### Reading passage
Skip to content

Architectural Overview

Joshua Essex edited this page Jul 29, 2020 · 2 revisions

Architectural Overview

The Recidiviz data platform consists of three major parts: ingest, calculate, and report.

  • Ingest takes in raw criminal justice data sources and transforms them into a common, standardized data layer.
  • Calculate operates atop this common data layer, tracking the key performance indicators and baseline metrics of the criminal justice system, within and across jurisdictional boundaries. Deeper analytics build upon these calculations to produce outcomes-based measurement and evaluation.
  • Report consists of a variety of tools and apps to provide this evaluation to the right person at the right time, driving interventions and reform efforts.

The platform documented herein is focused largely on ingest and calculate, while reporting tools tend to exist outside of this platform.

Cloud-Based

Our system is built atop and deployed to Google Cloud Platform. We leverage fully managed services for speed and effectiveness so that development can remain focused on how to reduce incarceration quickly and safely, instead of how to keep servers running. Our service layout is roughly as follows:

This chart is non-exhaustive:

  • The ingest box in the top left is focused on direct ingest, i.e. the direct upload of data records from source systems into our platform. Scrape-based ingest also exists and makes use of most of the same services.
  • The reporting box in the top right is a non-comprehensive example of how one reporting tool, our Dashboard web app, can consume from the platform. Other kinds of tools can access data through other pathways.

End-to-end, briefly

From end-to-end, the following sequence of events happens with every new ingest of source data, automatically:

  1. Multiple entryways exist to bring source data into the ingest pipeline, both push- and pull-based.
  2. Once triggered, the ingest pipeline funnels data through a series of transformations until the data has been organized into our common schema and validated.
  3. This organized data is persisted into our production database, either one-by-one or in batch.

### Available data
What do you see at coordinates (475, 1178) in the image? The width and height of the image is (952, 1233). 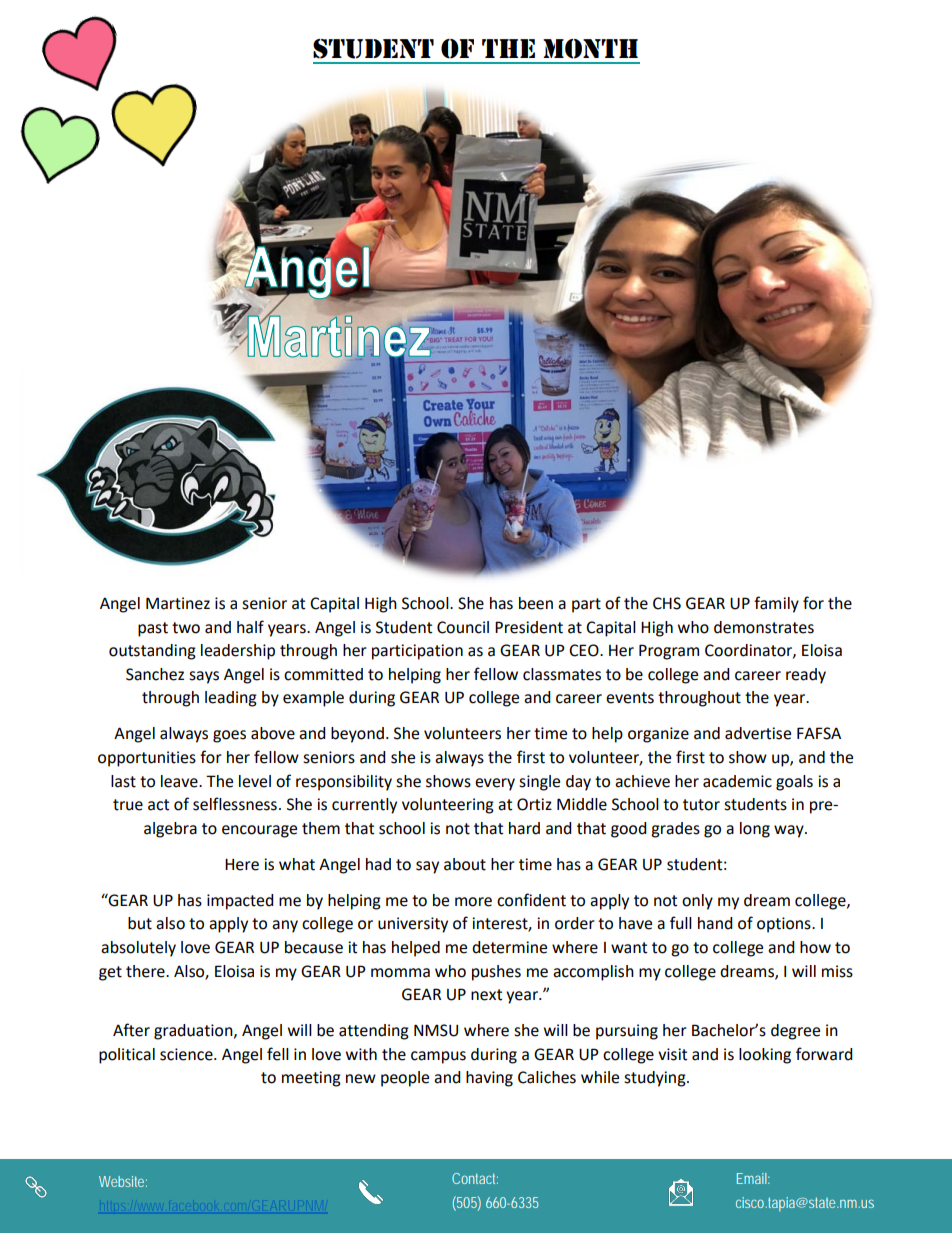 I see `Contact` at bounding box center [475, 1178].
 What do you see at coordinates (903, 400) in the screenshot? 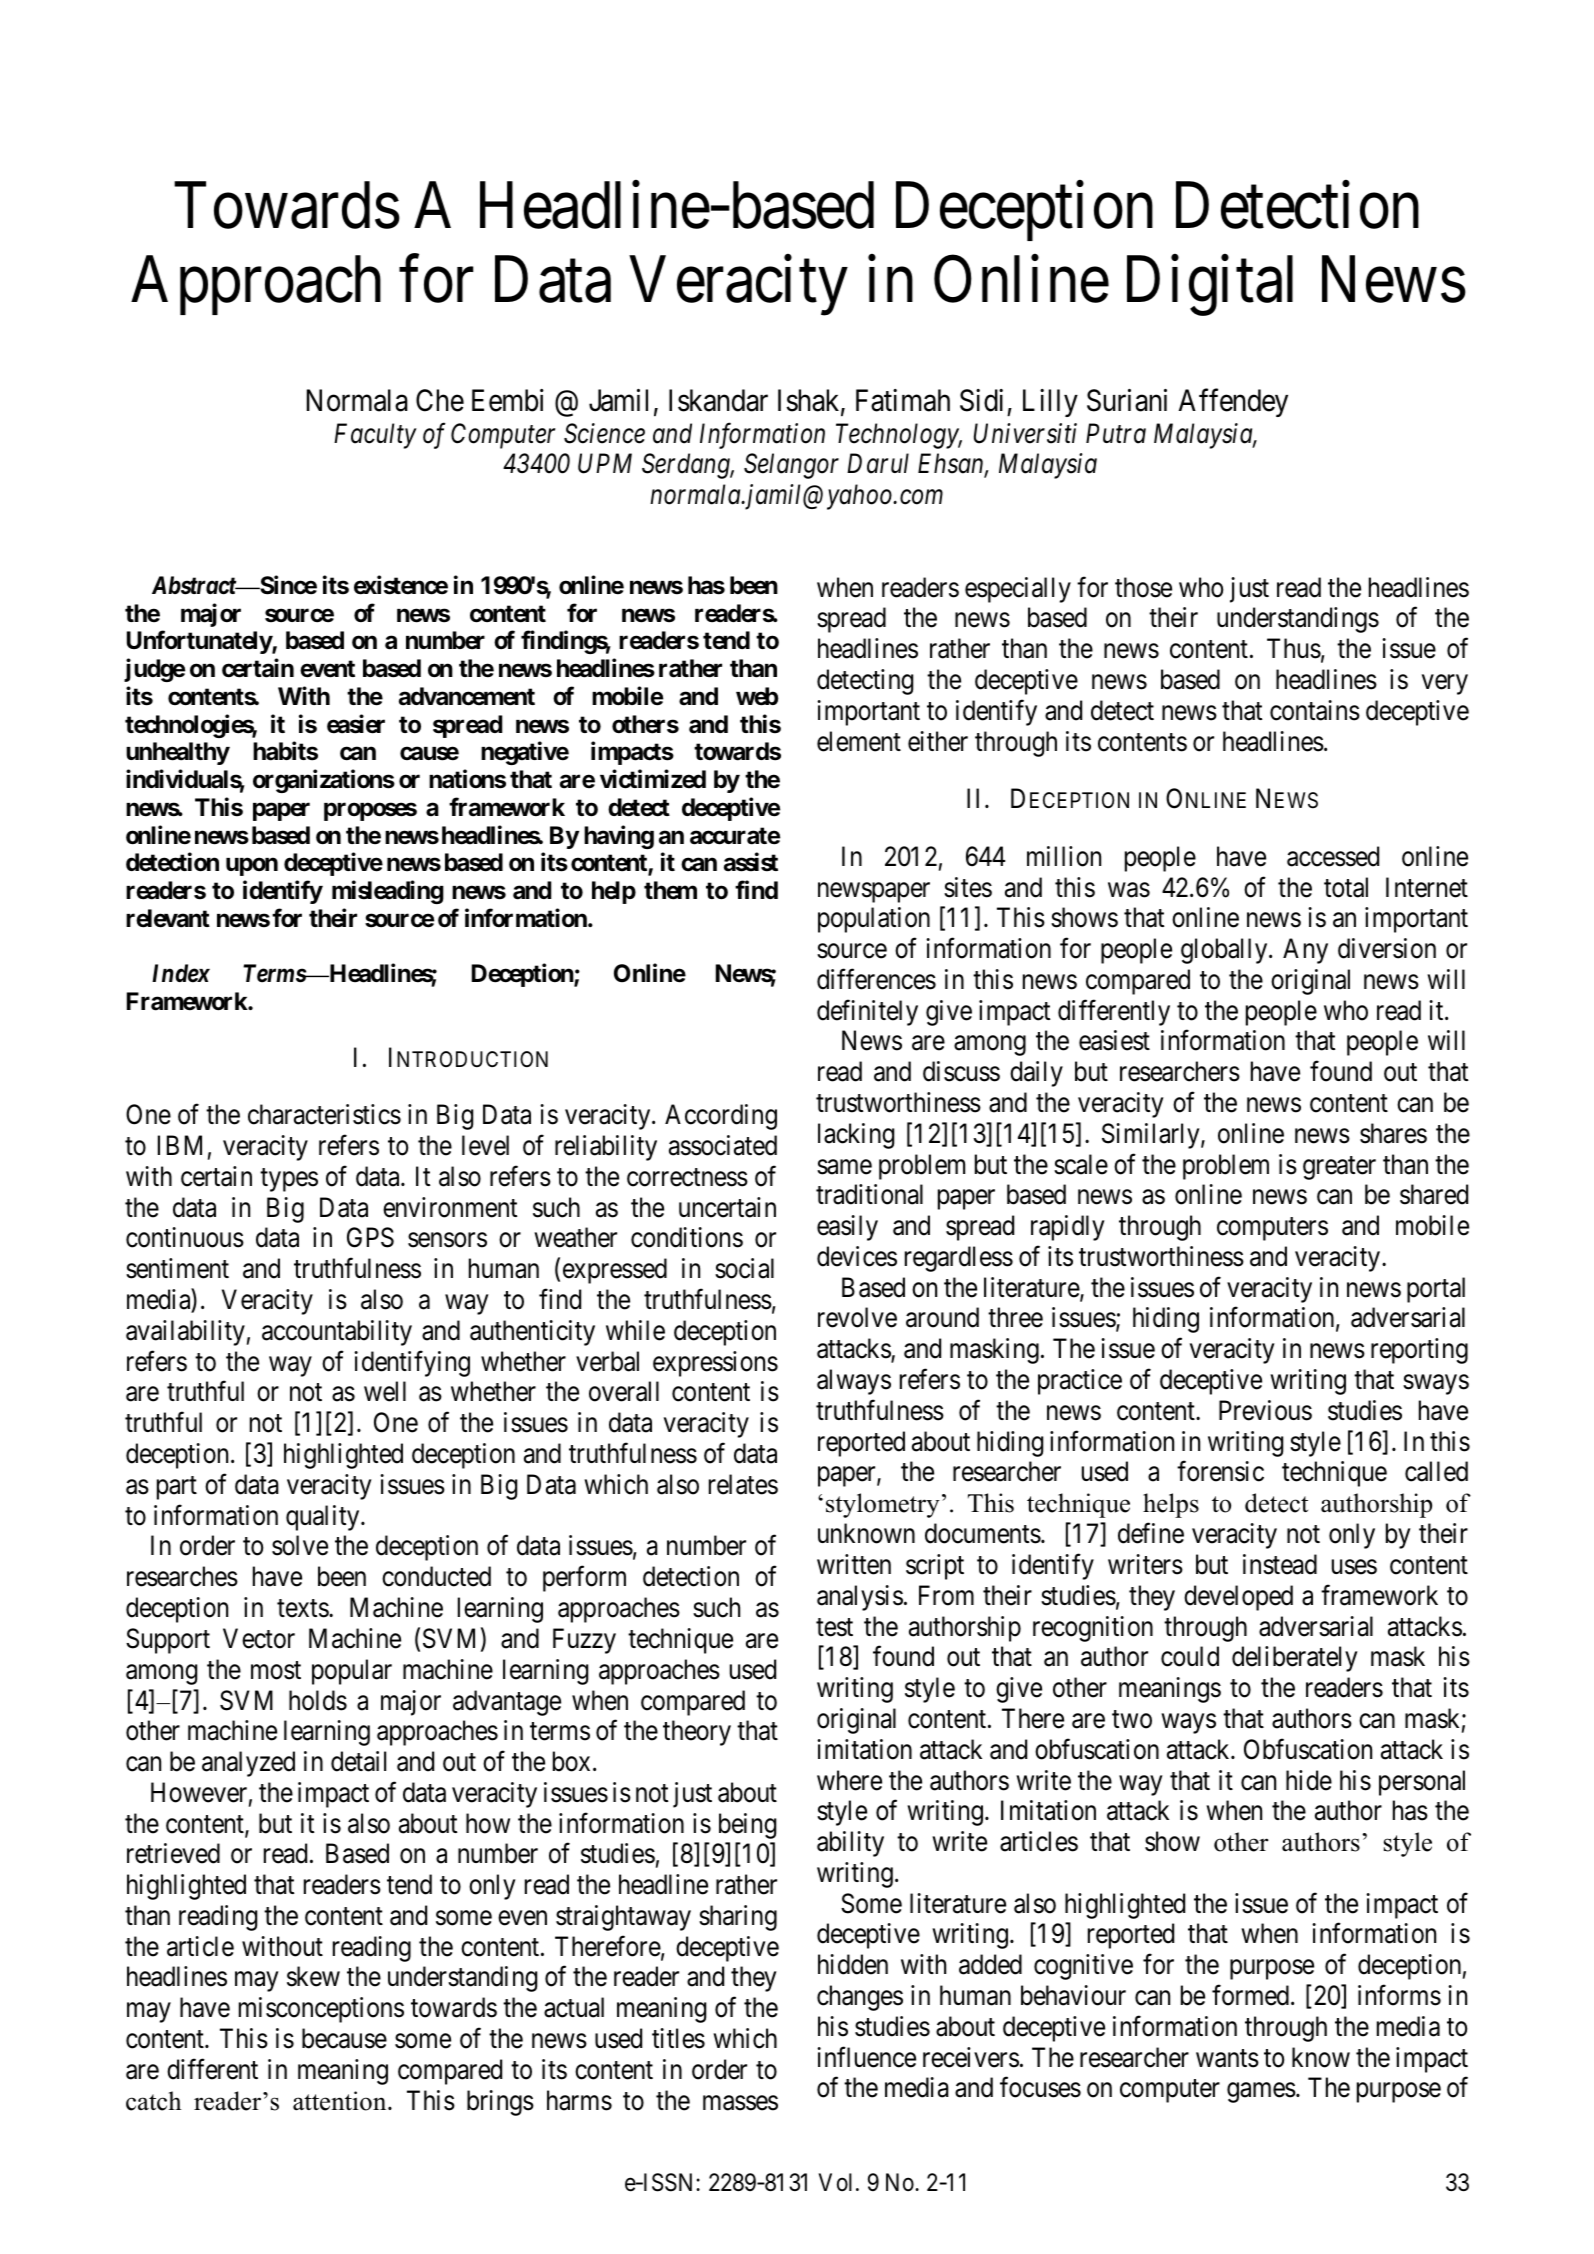
I see `Fatimah` at bounding box center [903, 400].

### Stated exercise A
From the architectural overview, return the passage from "End-to-end, briefly" up to and including "schema and validated.".
### Stated exercise B
Using the architectural overview, state whether each statement agrees with it, answering yes or no and quoting the words that decide it: (i) The system is deployed to Google Cloud Platform. (ii) Reporting tools are mostly part of the documented platform. (iii) Scrape-based ingest relies on services entirely different from those of direct ingest.

### Complete output A
End-to-end, briefly

From end-to-end, the following sequence of events happens with every new ingest of source data, automatically:

  1. Multiple entryways exist to bring source data into the ingest pipeline, both push- and pull-based.
  2. Once triggered, the ingest pipeline funnels data through a series of transformations until the data has been organized into our common schema and validated.

### Complete output B
(i) Yes: "Our system is built atop and deployed to Google Cloud Platform."
(ii) No: "reporting tools tend to exist outside of this platform."
(iii) No: "Scrape-based ingest also exists and makes use of most of the same services."